HAMP program – Home Affordable Mortgage Program for loan modification. This is where the home owner must start. 80% of loan modifications fail.

HAFA program – Home Affordable Foreclosure Alternative Program refers to the short sale process expedited.
HAMP starts with a phone call from the seller/borrower requesting the loan mod through HAMP. Only 20% of these requests actually get approved.

More Interesting Stats:

3 million Hamp program packages that have been sent to clients.
1 million loan mods in process.  Which leaves 800,000 short sales coming up that are currently in the pipeline.
How much does the borrower’s credit get dinged by a short sale?

There is no benefit to your credit score in doing the HAFA Program.
“Vantage Score” – a new credit bureau reporting agency that a lot of lenders are now moving toward for scoring on loans. They did a survey on 400.000 clients and they broke them down into four groups of 100,000 borrowers each.

  1. group one – borrowers have perfect credit, then did a short sale.
  2. group two – borrowers are behind on their mortgage, but all the rest of their credit was good.
  3. group three borrowers – are behind on all credit, but the mortgage is great
  4. group four borrowers – trashed every part of their credit.

- - - - - - -

• **Exercise goal**:
Reproduce the mortgage program text from "1. group one" up to and including "credit was good.", substituting "excellent credit" for "perfect credit". The lines that come next have no connection to the mortgage program text.

• **Information shown**:
- - - - - - -

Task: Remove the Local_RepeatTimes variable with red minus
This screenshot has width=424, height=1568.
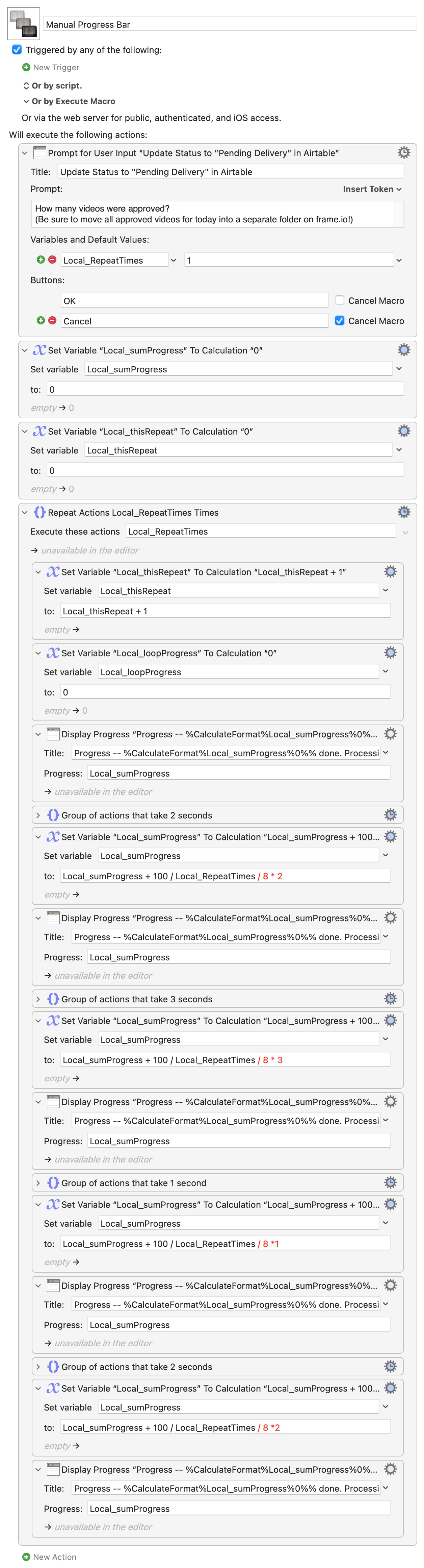Action: click(x=52, y=260)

- - - - - - -

• **Solution**:
1. group one – borrowers have excellent credit, then did a short sale.
  2. group two – borrowers are behind on their mortgage, but all the rest of their credit was good.